Let’s take a simple example. Consider allergens that take 1, 2, 3 and 7 days. One solution could be to assign the allergen that takes 7 days first, then the one that takes 3, then 2, and finally 1. So, the first allergen is assigned and detected the first day. We can’t assign the second allergen until the 6th day, and it will be detected the 8th day. Now we can assign the allergen taking 2 days, wait for it to run its course, and finally assign the last allergen. The total number of days is 11.
Alternatively, we could assign the allergen taking 2 days first, then the 7, 3, and 1, which only takes 10 days.
Just looking at the problem, it’s tempting to perhaps try greedy, but as you can see from the simple example I just went over, it’s not going to work. The other hint that greedy is probably the wrong approach is that there’s only 20 allergens. If greedy worked, there could be 100 or perhaps 1000 allergens.
The fact that it’s a minimization problem and that there are only 20 allergens are big hints that DP is the way to go. Furthermore, 20 is a curiously small number, which gives us a hint about a potential parameter to DP on. For DP, we want to compute optimal sub-problems and use those to figure out the solution to the whole problem. The sub-problem here is the minimum number of days for the assignment of X allergens. We can represent all allergen assignments in binary, where a number like 100101 means we’ve assigned the first, third, and last allergen so far.
When we apply a new allergen to an existing solution, we need to know how many new days we are adding to the existing solution.
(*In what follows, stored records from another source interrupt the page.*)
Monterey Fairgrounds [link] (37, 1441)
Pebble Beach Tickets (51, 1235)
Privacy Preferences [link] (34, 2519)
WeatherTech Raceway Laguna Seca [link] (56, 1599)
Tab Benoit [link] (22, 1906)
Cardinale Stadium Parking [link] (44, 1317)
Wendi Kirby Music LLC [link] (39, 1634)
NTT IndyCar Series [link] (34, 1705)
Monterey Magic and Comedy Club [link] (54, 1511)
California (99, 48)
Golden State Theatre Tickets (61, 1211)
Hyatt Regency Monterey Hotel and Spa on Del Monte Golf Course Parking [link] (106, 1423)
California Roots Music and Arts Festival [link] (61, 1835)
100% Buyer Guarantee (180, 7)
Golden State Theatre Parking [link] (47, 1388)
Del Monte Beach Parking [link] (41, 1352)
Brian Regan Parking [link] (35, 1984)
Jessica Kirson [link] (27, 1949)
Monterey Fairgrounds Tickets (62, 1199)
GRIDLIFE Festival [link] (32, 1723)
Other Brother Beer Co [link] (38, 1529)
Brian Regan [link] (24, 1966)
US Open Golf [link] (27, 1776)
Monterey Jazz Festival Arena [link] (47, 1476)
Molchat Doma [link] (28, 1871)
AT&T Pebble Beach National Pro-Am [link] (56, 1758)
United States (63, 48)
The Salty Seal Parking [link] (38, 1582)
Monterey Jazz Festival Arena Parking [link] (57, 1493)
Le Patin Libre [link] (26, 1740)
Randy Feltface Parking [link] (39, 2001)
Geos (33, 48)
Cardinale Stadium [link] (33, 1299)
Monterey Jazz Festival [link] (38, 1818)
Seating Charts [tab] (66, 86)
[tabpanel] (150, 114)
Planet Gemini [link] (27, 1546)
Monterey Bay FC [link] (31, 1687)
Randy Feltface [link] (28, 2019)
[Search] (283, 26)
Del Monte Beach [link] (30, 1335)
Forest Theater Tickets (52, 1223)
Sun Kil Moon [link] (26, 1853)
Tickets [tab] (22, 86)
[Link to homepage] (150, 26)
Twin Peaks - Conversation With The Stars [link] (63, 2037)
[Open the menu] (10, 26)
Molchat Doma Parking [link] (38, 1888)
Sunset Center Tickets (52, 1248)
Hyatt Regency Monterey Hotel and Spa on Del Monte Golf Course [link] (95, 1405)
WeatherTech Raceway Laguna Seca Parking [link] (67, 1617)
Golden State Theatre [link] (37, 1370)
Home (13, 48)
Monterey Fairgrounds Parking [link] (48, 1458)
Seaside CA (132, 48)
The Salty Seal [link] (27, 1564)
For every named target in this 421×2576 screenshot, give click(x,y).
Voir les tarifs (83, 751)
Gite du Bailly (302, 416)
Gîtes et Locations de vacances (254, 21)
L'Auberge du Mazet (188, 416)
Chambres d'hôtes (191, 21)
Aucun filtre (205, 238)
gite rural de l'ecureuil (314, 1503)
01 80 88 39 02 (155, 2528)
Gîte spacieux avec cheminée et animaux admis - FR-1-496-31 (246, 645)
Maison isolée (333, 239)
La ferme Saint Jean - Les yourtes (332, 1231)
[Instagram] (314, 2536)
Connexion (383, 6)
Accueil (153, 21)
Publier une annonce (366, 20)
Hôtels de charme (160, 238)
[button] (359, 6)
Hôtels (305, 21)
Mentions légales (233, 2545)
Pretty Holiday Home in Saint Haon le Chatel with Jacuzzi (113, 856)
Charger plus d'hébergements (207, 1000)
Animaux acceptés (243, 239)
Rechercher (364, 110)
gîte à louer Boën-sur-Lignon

The only information we need in order to solve this problem is to know how many days in the existing solution the last applied allergen is active for. Together with our allergen assignments and the number of days the last applied allergen is active for, we can represent any potential solution. The solution would look something like the following (initialization code is not shown):
// allergens, D[0] is the number of days allergen 0 is active for
int D[21];
// DP array, all assignments by days last allergen is active
int M[1<<20+1][8];
// number of allergens in the current case
int k;
// try all possible allergen assignments
for(int i = 1; i < (1 << k); i++){
// try assigning allergen j
for(int j = 0; j < k; j++) {
// only try j if it's not in the solution
if(i&(1<<j)){
// try all days active options
for(int n = 0; n < 8; n++) {
// days active for j
int days_active = max(D[j] - n - 1, 0);
// solution without j
int t = i ^ (1 << j);
// keep track of best answer
M[i][days_active] = min(M[i][days_active],
M[t][n] + days_active);
}
}
}
}
All the best solutions involving all allergens will be stored at M[1<<20-1][i] for i=0 up to i=8. You simply need to take the minimum one as your answer.
There are many problems that can be solved similarly. If you do enough of these DP problems, you start to see the tricks faster. I find sometimes drawing out the call tree or drawing out dependencies between sub-problems as a graph can be an effective means for seeing the overlap between sub-problems.